– Воистину, судьба переменчива: утром мою кухню везли четыреста верблюдов, а вечером унесла одна собака!

Между тем Исмаил, собрав вельмож и войсковых начальников, сказал:

– Эту победу мне даровал всемогущий Бог, я никому не обязан этой милостью, кроме Господа, да будет возвеличено Его имя.

Помолчал, переводя тяжелый взгляд с одного лица на другое и как будто ожидая возражений. Не дождавшись, продолжил:

– Этот Амр, сын Лейса, – человек большого великодушия и щедрости. Он владел оружием и большим войском, рассуждением, правильностью и неусыпностью в делах, он был хлебосолен и справедлив. Мое желание таково: постараюсь, чтобы он не претерпел никакого бедствия, провел остаток своей жизни в благополучии.

Когда слова Исмаила дошли до ушей Амра ибн Лейса, он, великодушный, но пораженный великодушием победителя, решил не сдаваться в этой битве великодуший.

Несколько дней он сидел на тюке с сеном, перебирая четки; борода его в эти дни сильно поседела, голос сел. Придя к итогу своих размышлений, Амр попросил аудиенции.

Сославшись на нездоровье, осторожный Исмаил прислал к нему доверенное лицо.

– Ну хорошо, – разочарованно сказал Амр. – Тогда передай Исмаилу вот что. – Он прикрыл глаза веками, подбирая слова. – Скажи так: меня разбил не ты, но твои благочестие и праведность. Бог, преславный и всемогущий, отнял у меня государство и вручил тебе. Я согласен с волей Аллаха. И ничего не желаю тебе, кроме добра. Ты достиг желаемого: твоя держава пополнилась. Будто переспелый плод, Хорасан сам упал тебе в руки. Вместе со своей столицей – золотым Нишапуром. У тебя стало много забот. Тебе понадобятся деньги. А у меня остались от брата большие сокровища. Я дарю их тебе! Вот список.

Распустил завязки рубахи и достал свернутый в трубку лист пергамента.

Исмаил долго перечитывал: то, хмыкнув, задумчиво сворачивал, то снова принимался изучать.

– Хитрюга этот Амр, – в конце концов сказал он, в сердцах хлопнув по коленке трубкой пергамента. – Хитрец! Догадливый хочет выскользнуть из рук недогадливых. Но он меня не перехитрит.

– Что вы имеете в виду? – спросил визирь.

– И Якуб говорил, и Амр повторяет: наш отец был медником. Хороши медники! Что-то не видывал я прежде, чтобы медники владели такими сокровищами. Если ты сын медника, откуда богатства? – силой отнимали. Все, до чего дотягивались руки, они обращали в свои динары и дирхемы. Подумать только! Жалкое имущество чужеземцев и путешественников, пожитки убогих и сирот… даже носки, связанные на продажу несчастными старухами! Ведь так?

Визирь пожал плечами и кивнул, соглашаясь:

– Скорее всего.

– Завтра ему держать ответ перед Господом, а сегодня он ловчит, норовя переложить свои грехи на мою шею. Его спросят на Страшном суде – и он с чистым сердцем ответит: «Все, что было у нас, препоручили мы Исмаилу, у него и требуйте!»

Он был в таком гневе, что визирь невольно зажмурился.

– Спасибо! Я не так силен, чтобы ответствовать перед гневом Аллаха.
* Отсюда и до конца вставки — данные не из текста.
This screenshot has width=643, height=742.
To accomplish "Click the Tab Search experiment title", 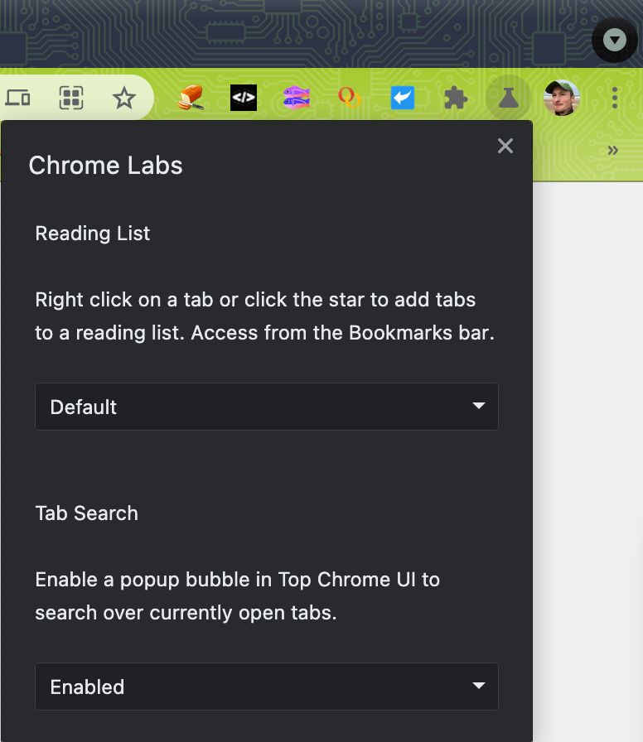I will tap(86, 513).
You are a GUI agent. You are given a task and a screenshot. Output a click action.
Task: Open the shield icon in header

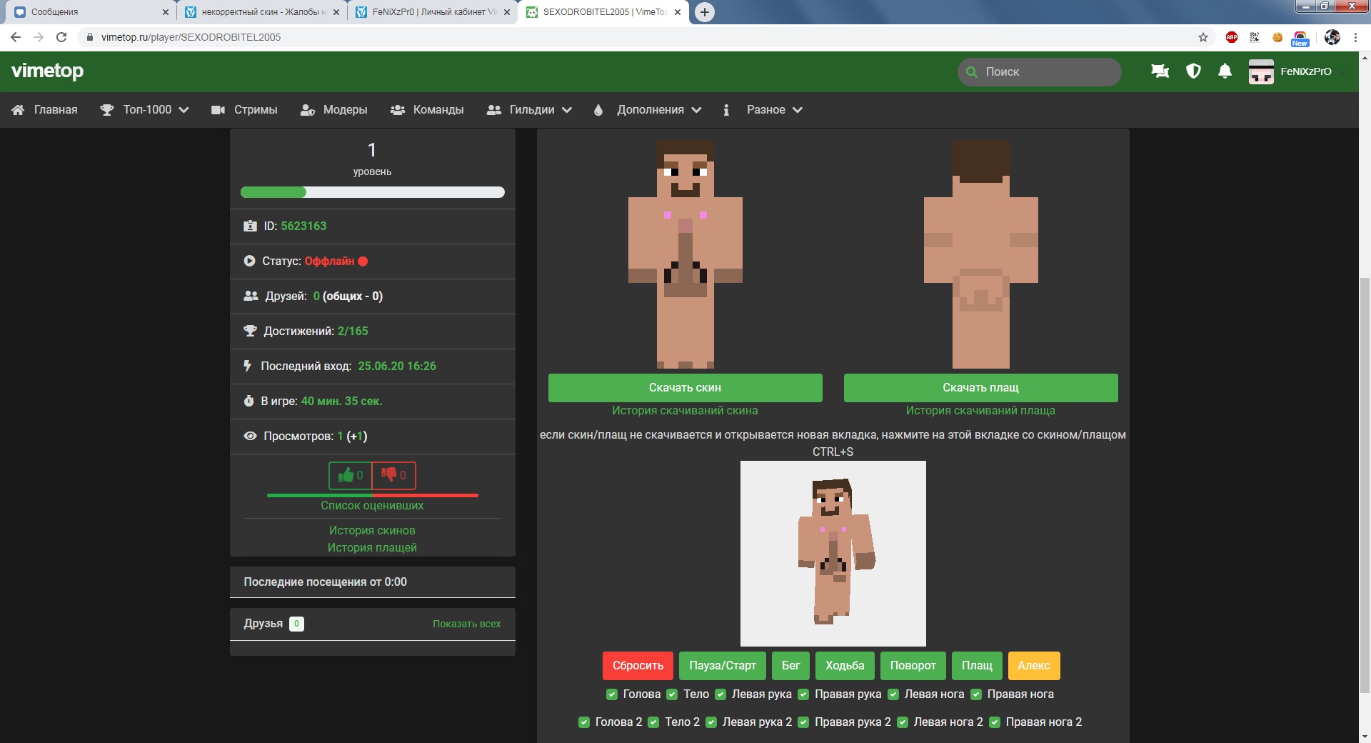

Верни ему, – сказал Исмаил, отшвыривая пергамент. – Я разочарован.

* * *

Да, в этой странной, не успевшей толком начаться битве (произошедшей как будто специально, чтобы показать, как легко птица удачи перелетает из одних рук в другие), насчитали всего десятка два убитых. Одним из них оказался отец Джафара. На всем скаку и совершенно неожиданно Мухаммед ибн Хаким встретился с тяжелой кипарисовой стрелой, искавшей жертву в полупрозрачном знойном воздухе. Она угодила в узкую щель между воротником кольчуги и подбородником шлема, пробила горло и мгновенно перенесла несчастного с дымящегося поля брани – обычно покрытого тучами бурой пыли, оглашенного лязгом, ревом, ржанием взбешенных коней и надсадными стонами умиравших, – прямо в тихие райские кущи, где у нежной прохлады хрустальных бассейнов полногрудые гурии радостно встретили доблестного воина чашами алого вина.